Pengadilan Negeri (PN) Jakarta Pusat telah menyatakan bahwa mereka tidak berwenang untuk menangani gugatan yang diajukan oleh Subhan terkait ijazah Gibran Rakabuming Raka. Majelis hakim menerima eksepsi yang diajukan oleh kubu Gibran dan Komisi Pemilihan Umum (KPU) sebagai pihak tergugat. Dalam keterangan resminya, Juru Bicara PN Jakarta Pusat, Sunoto, mengatakan bahwa Pengadilan Negeri Jakarta Pusat tidak memiliki kewenangan untuk mengadili perkara ini. Sebagai konsekuensinya, Subhan diharuskan membayar biaya perkara sejumlah Rp418.000 dan gugatan terhadap putusan KPU akan ditujukan ke Pengadilan Tata Usaha Negara (PTUN).
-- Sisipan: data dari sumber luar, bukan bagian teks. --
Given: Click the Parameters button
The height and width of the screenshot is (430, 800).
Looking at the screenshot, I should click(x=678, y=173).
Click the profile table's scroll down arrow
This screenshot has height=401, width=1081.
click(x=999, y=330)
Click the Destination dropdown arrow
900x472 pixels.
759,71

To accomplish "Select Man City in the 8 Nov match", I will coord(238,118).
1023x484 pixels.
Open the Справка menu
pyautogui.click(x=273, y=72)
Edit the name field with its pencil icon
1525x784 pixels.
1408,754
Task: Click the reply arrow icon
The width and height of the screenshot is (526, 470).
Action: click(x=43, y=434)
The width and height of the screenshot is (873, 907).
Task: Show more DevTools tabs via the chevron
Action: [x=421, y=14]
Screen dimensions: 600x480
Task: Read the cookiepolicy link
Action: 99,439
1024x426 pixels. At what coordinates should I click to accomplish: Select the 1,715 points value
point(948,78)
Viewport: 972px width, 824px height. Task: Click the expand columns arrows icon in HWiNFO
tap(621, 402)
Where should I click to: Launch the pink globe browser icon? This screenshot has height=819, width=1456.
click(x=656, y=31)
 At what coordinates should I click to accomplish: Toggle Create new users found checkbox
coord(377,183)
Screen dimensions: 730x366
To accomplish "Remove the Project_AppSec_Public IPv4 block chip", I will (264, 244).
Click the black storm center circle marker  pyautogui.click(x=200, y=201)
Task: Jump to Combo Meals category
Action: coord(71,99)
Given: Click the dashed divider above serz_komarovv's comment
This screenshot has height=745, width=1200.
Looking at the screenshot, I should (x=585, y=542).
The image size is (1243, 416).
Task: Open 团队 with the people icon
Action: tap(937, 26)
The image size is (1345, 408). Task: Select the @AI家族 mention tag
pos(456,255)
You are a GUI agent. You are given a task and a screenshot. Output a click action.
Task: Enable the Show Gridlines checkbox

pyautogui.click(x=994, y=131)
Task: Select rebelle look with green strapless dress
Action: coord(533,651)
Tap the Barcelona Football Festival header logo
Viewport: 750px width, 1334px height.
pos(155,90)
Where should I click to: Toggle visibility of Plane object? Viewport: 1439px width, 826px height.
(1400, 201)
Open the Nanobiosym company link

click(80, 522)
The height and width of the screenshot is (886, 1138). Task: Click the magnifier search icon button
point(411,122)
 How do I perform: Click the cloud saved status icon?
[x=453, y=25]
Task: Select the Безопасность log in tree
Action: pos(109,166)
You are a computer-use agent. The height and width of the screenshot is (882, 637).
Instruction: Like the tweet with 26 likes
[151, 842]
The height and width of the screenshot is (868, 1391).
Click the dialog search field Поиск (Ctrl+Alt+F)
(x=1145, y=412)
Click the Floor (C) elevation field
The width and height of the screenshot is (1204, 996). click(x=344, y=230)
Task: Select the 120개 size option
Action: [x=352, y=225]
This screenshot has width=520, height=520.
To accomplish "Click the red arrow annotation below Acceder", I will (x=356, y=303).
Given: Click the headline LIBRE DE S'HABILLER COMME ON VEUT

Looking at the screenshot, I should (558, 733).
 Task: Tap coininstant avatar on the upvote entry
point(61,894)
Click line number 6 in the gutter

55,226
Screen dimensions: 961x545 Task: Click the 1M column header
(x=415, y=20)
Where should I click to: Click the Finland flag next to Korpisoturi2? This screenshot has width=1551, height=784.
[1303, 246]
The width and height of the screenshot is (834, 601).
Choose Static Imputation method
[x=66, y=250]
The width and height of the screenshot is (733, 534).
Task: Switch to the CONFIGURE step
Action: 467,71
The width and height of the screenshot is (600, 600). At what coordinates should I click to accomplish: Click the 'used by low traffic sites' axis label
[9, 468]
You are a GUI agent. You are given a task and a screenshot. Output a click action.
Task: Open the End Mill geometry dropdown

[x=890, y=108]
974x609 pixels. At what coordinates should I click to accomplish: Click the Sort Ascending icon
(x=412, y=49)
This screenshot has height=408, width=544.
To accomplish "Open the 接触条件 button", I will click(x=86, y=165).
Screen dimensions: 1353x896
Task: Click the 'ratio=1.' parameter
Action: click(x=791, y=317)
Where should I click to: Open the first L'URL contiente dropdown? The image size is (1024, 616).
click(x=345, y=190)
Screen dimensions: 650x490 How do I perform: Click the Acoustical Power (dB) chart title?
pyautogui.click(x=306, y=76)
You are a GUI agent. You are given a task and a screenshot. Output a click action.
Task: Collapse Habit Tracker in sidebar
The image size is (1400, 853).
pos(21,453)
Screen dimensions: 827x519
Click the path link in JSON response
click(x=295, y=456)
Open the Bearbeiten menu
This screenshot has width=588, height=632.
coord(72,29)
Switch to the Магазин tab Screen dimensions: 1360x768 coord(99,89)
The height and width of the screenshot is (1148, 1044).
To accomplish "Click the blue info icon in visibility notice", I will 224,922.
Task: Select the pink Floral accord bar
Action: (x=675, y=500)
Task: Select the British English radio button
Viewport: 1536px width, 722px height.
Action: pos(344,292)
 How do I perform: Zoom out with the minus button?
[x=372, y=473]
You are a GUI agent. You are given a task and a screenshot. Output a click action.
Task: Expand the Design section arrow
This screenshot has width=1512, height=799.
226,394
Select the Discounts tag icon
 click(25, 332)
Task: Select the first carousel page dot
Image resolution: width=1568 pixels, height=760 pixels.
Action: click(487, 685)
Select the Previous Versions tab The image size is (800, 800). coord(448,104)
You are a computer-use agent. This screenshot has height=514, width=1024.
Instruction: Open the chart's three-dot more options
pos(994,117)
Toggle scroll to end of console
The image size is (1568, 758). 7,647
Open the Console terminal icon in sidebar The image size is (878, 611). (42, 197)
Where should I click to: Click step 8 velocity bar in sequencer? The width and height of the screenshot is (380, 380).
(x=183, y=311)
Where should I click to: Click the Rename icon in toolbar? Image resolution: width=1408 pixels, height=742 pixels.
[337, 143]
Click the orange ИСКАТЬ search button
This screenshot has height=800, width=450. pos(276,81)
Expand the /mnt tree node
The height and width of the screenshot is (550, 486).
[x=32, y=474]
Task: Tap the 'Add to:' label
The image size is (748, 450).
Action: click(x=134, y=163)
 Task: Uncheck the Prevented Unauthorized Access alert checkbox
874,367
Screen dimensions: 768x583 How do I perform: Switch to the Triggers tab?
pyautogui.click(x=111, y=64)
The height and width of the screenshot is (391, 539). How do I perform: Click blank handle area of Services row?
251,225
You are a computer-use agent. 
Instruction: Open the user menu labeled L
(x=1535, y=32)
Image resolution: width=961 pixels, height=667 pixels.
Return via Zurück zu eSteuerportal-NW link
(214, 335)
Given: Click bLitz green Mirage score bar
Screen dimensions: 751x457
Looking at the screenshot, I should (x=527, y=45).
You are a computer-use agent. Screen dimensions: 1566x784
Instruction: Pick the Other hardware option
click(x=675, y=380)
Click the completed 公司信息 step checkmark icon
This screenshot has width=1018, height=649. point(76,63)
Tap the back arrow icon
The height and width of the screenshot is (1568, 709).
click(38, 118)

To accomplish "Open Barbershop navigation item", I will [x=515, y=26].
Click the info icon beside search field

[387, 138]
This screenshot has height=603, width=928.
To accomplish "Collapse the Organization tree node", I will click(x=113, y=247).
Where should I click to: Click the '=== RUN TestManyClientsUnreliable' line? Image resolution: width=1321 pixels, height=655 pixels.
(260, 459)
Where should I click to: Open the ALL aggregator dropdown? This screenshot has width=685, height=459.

Menyikapi putusan tersebut, Subhan menyatakan bahwa gugatannya merupakan respons terhadap perbuatan melawan hukum yang dilakukan oleh pihak tergugat. Namun, ia menyayangkan bahwa majelis hakim memutuskan untuk mengarahkan kasus ini ke ranah hukum pemilu. Subhan menegaskan bahwa tujuan gugatannya adalah untuk mengungkap keberatan terhadap ijazah Gibran sebelum Gibran menjabat sebagai Wakil Presiden. Selain itu, Subhan juga menyoroti bahwa ijazah Gibran dari luar negeri dianggap tidak memenuhi syarat untuk mencalonkan diri sebagai Calon Wakil Presiden (Cawapres).
Kasus ini mengundang perhatian publik mengingat hubungan Gibran Rakabuming Raka sebagai anak Presiden Joko Widodo. Meskipun Subhan telah mengajukan gugatan, namun putusan pengadilan telah memutuskan bahwa gugatan tersebut tidak berada dalam kewenangan Pengadilan Negeri Jakarta Pusat. Subhan juga menyatakan bahwa jika gugatan diajukan ke PTUN, kemungkinan besar gugatan akan ditolak karena batas waktu permasalahan pemilu 2024 telah berakhir. Semua pihak menunggu perkembangan selanjutnya terkait kasus ini.